Setting the Core File Size
To get a core dump you need to change the max core file
size, because it's by default 0. Some shells have a built-in command which lets you set various
resource limits for the processes started by the shell, like
the core file size, called ulimit. Here's an example of how it
might look:
[root@AxisProduct
/]4624# ulimit -a
time(seconds)
4294967295
file(blocks)
8388607
data(kbytes)
4194303
stack(kbytes)
8192
coredump(blocks)
0
memory(kbytes)
4194303
locked memory(kbytes) 4194303
process(processes)
128
nofiles(descriptors) 1024
Notice
that the "coredump" line says 0 blocks. Change
it using 'ulimit -c':
[root@AxisProduct
/]4624# ulimit -c unlimited
Now check the new limit:
[root@AxisProduct
/]4624# ulimit -a
time(seconds)
4294967295
file(blocks)
8388607
data(kbytes)
4194303
stack(kbytes)
8192
coredump(blocks)
unlimited
memory(kbytes)
4194303
locked memory(kbytes) 4194303
process(processes)
128
nofiles(descriptors) 1024
You can also use the setrlimit
function in your application to set the allowed core file size
(see 'man setrlimit').
Running the Program
You have to run the program from a writeable directory,
such as /tmp, to get a core dump. Many applications reside in
/bin, which is read-only.
Analyzing a Core Dump
Segmentation faults could happen inside your own
application, or in a shared library. Since the latter
case is trickier, it's what we'll demonstrate. Using the 'ulimit
-c' method to set the core file size, here is a small example
program that will dump core (since we're passing an integer as
a char * to printf):
#include <stdio.h>
int main ()
{
printf ("%s", 1);
return 0;
}
Putting the program in /tmp and running it produces:
[root@AxisProduct /var/tmp]9355# ./coredumper
Segmentation fault - core dumped
Now there's a file called core in /tmp. Transfer it to your
host via ftp. Here's an example session of how things might
look in gdb-cris:
(gdb)
file coredumper
Reading symbols from coredumper...done.
(gdb) core-file core
Core was generated by `./coredumper'.
Program terminated with signal 11, Segmentation fault.

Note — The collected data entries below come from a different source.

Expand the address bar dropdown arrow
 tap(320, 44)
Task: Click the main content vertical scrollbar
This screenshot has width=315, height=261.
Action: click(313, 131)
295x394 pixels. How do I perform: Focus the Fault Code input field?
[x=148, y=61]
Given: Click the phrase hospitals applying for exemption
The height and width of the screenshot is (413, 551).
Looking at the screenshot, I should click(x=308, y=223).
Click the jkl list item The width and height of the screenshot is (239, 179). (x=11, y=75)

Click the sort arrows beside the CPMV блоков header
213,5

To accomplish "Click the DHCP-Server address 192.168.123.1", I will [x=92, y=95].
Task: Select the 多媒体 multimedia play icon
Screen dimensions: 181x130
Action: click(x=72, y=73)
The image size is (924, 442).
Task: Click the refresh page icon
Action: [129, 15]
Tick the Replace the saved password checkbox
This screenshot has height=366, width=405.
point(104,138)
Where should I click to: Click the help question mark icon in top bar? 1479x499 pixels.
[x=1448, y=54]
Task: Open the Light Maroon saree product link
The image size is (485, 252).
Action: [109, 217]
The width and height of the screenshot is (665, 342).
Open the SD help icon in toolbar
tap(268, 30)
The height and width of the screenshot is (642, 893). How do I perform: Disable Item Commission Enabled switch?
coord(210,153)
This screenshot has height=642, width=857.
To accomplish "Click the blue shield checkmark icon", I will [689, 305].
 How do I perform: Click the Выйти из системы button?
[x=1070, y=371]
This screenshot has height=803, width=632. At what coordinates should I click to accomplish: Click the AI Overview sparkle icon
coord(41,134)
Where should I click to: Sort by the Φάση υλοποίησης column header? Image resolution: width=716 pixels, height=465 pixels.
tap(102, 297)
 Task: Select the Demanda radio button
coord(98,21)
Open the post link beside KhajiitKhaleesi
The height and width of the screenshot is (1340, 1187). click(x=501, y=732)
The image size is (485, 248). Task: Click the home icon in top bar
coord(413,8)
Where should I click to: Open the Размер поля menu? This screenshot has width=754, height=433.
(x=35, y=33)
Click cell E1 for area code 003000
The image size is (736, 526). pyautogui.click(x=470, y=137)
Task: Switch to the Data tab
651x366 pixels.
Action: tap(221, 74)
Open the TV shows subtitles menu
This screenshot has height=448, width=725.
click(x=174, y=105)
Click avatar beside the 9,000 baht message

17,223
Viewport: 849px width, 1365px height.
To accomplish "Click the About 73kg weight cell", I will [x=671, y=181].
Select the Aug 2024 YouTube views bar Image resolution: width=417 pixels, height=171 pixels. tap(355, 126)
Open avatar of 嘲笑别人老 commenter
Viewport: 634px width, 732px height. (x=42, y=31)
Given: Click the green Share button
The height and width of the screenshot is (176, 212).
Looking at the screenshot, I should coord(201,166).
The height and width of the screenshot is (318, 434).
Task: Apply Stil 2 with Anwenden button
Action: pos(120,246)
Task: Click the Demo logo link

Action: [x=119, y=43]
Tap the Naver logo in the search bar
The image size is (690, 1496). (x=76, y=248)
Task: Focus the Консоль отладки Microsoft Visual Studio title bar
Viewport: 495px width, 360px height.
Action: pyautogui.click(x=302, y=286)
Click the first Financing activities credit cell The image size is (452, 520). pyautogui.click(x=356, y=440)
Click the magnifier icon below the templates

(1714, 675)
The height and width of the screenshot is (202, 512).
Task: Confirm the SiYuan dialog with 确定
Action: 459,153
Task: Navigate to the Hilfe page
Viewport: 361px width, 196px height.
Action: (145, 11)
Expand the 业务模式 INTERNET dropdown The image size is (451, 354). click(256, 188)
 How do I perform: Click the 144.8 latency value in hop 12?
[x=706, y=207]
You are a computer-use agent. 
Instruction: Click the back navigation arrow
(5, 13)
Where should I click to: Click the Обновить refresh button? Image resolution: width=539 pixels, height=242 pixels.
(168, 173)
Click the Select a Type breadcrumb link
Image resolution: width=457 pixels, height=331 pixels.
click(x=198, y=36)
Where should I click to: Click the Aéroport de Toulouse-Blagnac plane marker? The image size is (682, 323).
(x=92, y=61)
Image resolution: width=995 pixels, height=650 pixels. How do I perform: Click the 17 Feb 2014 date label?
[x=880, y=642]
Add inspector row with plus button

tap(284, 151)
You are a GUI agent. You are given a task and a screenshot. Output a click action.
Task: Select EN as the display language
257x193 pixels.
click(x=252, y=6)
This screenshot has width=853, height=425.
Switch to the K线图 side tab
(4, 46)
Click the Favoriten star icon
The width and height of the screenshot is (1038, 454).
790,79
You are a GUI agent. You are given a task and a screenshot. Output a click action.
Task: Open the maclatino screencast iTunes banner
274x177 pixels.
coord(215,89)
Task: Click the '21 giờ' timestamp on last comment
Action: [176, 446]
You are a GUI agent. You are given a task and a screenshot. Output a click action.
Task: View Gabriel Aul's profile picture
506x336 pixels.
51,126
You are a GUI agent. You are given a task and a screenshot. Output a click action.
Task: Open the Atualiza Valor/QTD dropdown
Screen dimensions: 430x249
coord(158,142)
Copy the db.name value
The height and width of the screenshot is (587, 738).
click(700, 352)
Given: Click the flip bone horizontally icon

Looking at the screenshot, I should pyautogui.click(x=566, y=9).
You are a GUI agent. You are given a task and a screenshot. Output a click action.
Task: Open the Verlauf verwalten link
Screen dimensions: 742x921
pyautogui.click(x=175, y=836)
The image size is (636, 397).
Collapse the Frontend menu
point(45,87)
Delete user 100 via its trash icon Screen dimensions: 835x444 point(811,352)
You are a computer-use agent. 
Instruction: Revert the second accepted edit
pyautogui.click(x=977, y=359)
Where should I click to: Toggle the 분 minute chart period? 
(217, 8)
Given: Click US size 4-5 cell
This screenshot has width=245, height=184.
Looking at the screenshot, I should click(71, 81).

Reading symbols from /usr/local/cris/r59/cris-axis-linux-gnu/lib/libc.so.6...done.
Loaded symbols for /usr/local/cris/r59/cris-axis-linux-gnu/lib/libc.so.6
Reading symbols from /usr/local/cris/r59/cris-axis-linux-gnu/lib/ld.so.1...done.
Loaded symbols for /usr/local/cris/r59/cris-axis-linux-gnu/lib/ld.so.1
#0 0x355c274c in
strlen (str=0x1 <Address 0x1 out of bounds>)
at
../sysdeps/generic/strlen.c:41
41
if (*char_ptr == '\0')
The cause for the segmentation fault is obvious. str = 0x1,
and strlen tries to dereference this pointer. (If you didn't
set your shared library and source search paths you'd get some
warnings at this point.) Since we don't expect strlen to have
done anything wrong, we'd like to know where the call that
eventually led to strlen originates from. So, we backtrace:
(gdb)
backtrace
#0 0x355c274c in
strlen (str=0x1 <Address 0x1 out of bounds>)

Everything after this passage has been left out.